EXTRAIT PRÉSENTÉ |
────────
Gantry 5

 

N° 835 22/08/2023 Après la Chine[1], l'Inde[2] et le Brésil[3], nous poursuivons avec la Russie et donnons des éléments pour comprendre les enjeux à quelques jours du sommet des BRICS.
En avant-propos, il paraît utile de rappeler que la Russie, pour une population plus de deux fois plus nombreuse, se caractérise par un PIB inférieur à celui de la France. Cet indicateur, aussi fruste soit-il, témoigne cependant des limites de la « puissance » russe dont les dépenses militaires par habitant sont de 435 € … contre 713 € pour la France. Pour autant, elle demeure une puissance nucléaire de premier plan. Elle détiendrait 6257 ogives nucléaires. En 2020, si les dépenses militaires des États-Unis sont évaluées à 771 milliards, de dollars (Md$), celles de la Fédération de Russie pèsent 62 Md$, cependant en termes de part du PIB, elles sont un fardeau relativement plus lourd dans l'économie russe que dans celle des États-Unis. Ainsi, La Russie et l’Ukraine, pays actuellement en guerre, sont respectivement 10e et 11e en termes de part du PIB consacrée à l'armement avec des dépenses militaires pesant 4,3 et 4,1 % de leur PIB. À titre de comparaison, les dépenses militaires représentent 3,7 % du PIB aux États-Unis, 2,1 % en France et 1,7 % en Chine[4].
Bref, la Russie ne fait pas a priori figure « d’ogre » impérialiste ou avec des moyens sans commune mesure avec ses rivaux états-uniens ou chinois. Pour autant, par sa position entre Asie et Europe, par ses ressources naturelles et bien évidemment par son héritage historique, la Russie est un acteur majeur de l’affrontement au sein du système impérialiste dont la guerre en Ukraine, aussi douloureuse soit-elle pour les peuples, ne constitue qu’une escarmouche[5].
────────
[Données de coordonnées des éléments]
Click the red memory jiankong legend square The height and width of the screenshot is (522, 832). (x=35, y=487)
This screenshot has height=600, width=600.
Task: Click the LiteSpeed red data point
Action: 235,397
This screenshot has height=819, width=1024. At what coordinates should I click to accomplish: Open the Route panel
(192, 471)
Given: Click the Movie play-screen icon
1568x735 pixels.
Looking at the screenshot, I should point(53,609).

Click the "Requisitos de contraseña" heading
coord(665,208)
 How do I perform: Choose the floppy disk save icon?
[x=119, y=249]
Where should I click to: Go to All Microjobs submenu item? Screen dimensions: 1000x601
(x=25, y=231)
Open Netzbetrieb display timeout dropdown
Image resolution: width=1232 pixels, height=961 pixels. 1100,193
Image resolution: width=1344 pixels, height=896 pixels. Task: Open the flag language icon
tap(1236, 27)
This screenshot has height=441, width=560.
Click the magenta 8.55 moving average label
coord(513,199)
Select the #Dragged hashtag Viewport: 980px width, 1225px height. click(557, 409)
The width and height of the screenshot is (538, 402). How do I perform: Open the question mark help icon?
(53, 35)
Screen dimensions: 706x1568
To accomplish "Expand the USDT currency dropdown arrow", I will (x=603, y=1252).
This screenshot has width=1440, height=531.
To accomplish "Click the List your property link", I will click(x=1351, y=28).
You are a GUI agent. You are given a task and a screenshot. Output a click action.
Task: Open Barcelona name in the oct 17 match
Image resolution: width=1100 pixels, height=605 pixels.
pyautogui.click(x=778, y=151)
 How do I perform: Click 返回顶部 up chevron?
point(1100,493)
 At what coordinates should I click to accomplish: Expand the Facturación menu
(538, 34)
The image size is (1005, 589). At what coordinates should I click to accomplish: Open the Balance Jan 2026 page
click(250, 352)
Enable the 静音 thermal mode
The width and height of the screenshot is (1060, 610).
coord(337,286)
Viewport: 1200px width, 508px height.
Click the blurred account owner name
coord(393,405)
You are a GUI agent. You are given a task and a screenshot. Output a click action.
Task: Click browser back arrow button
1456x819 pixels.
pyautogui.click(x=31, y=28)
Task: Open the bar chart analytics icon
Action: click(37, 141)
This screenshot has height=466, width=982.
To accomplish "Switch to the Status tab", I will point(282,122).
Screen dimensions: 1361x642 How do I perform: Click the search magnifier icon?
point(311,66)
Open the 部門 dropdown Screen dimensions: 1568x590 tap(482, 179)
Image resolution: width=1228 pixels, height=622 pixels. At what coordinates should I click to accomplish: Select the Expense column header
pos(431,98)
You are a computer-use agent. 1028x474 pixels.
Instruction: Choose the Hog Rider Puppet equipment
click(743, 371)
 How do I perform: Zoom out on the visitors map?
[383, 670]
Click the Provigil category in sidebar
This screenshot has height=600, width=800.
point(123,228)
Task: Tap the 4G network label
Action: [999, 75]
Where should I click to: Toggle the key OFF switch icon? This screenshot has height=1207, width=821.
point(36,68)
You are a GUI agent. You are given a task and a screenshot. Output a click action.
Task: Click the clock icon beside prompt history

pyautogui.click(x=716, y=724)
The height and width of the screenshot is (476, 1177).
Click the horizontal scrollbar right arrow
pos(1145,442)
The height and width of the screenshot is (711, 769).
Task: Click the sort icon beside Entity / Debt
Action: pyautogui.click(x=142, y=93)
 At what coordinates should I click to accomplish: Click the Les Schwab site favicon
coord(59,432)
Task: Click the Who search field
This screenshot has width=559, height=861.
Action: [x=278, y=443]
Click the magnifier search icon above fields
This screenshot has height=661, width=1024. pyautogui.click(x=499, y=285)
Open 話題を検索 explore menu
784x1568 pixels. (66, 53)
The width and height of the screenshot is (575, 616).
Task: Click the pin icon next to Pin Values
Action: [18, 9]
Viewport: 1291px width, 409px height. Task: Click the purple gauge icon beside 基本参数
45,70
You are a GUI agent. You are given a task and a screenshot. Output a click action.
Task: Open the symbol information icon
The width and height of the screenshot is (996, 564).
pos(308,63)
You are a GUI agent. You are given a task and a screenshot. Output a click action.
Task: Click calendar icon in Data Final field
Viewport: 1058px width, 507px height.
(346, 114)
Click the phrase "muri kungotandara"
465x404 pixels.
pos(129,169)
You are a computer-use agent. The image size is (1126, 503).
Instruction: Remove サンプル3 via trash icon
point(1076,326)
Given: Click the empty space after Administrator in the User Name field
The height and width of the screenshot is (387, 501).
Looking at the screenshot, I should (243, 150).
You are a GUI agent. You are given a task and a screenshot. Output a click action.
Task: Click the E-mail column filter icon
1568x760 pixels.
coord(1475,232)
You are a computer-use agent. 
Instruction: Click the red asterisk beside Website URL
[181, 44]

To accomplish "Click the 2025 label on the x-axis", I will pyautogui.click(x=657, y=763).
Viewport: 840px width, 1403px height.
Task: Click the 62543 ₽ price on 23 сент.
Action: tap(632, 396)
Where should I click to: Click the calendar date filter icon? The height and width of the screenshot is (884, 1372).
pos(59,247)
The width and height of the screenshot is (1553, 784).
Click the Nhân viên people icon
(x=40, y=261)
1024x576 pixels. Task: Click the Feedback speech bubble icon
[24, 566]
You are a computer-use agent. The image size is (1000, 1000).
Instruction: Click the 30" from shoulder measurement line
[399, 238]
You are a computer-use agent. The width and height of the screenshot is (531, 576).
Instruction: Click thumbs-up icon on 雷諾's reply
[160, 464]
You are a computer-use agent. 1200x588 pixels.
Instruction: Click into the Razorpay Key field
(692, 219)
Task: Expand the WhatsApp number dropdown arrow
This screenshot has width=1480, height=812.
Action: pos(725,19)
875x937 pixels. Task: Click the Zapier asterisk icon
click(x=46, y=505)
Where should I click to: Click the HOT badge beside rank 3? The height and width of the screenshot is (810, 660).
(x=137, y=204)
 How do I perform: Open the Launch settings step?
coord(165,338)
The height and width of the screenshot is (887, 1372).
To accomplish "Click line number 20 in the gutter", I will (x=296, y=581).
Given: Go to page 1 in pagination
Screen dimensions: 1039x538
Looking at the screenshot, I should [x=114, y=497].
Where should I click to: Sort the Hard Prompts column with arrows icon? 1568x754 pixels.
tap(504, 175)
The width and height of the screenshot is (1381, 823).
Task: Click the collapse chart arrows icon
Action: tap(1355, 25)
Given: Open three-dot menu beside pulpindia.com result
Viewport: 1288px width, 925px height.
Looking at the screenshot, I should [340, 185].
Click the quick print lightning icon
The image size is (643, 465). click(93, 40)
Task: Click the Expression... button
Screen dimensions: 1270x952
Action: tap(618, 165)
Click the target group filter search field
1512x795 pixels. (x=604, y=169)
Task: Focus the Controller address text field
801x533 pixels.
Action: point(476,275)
────────
TÂCHES À EFFECTUER |
[A] Recopiez tout ce qui va de « N° 835 22/08/2023 » jusqu'à « sommet des BRICS. » dans le texte sur la Russie.
[B] Rédigez la suite du texte sur la Russie et le sommet des BRICS, à partir de sa dernière phrase.

RÉSULTATS DANS L'ORDRE |
[A]
N° 835 22/08/2023 Après la Chine[1], l'Inde[2] et le Brésil[3], nous poursuivons avec la Russie et donnons des éléments pour comprendre les enjeux à quelques jours du sommet des BRICS.

[B]
Poutine, l’enfant naturel de la fin de l'URSS et de la thérapie de choc
Au tournant des années 90, la fin de l'économie socialiste, sous les coups de boutoir de la "guerre froide" dont le but était de mettre à genoux le premier pays socialiste, et la dissolution de l'URSS furent une catastrophe économique et sociale de grande ampleur en Russie. Sous la houlette du clan Eltsine et sous la férule des conseillers anglo-saxons, une kleptocratie s’est taillé des fortunes tandis que les « experts » occidentaux, notamment Jeffrey Sachs, ont conseillé les ministres dits libéraux pour administrer à l’économie et la société russe une « thérapie de choc ». La désorganisation de l’économie était telle que l’État n’était plus en mesure de payer les fonctionnaires et dans de nombreuses entreprises, les salariés étaient payés en nature, offrant le long des routes leurs marchandises-salaires tandis que des dizaines de milliers de pauvres gens étaient expulsés manu militari de leurs maisons par des nervis au service des nouveaux riches ; en 1998, le troc représentait encore la moitié des échanges inter-entreprises. Le PIB a été divisé presque par 2 entre 1991 et 1998.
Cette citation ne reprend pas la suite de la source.